» SOURCE RECORDS:
* * *

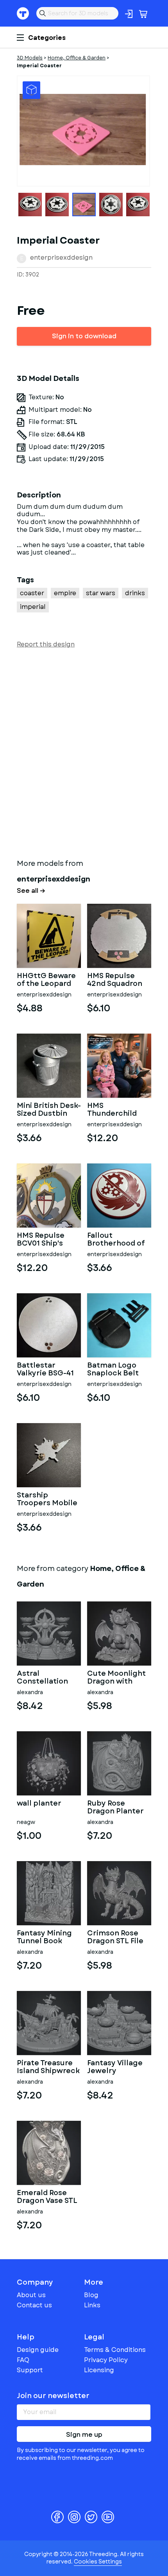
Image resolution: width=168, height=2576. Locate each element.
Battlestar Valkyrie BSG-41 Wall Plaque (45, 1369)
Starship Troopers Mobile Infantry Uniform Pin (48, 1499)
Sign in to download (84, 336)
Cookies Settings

* * *

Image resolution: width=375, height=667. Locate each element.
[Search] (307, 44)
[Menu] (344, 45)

* * *

Please write out, exactly as they appear above, only the lines in the stretch from the line with "Battlestar Valkyrie BSG-41" through the line with "Cookies Settings".

» RESULT FOR THIS TASK:
Battlestar Valkyrie BSG-41 Wall Plaque (45, 1369)
Starship Troopers Mobile Infantry Uniform Pin (48, 1499)
Sign in to download (84, 336)
Cookies Settings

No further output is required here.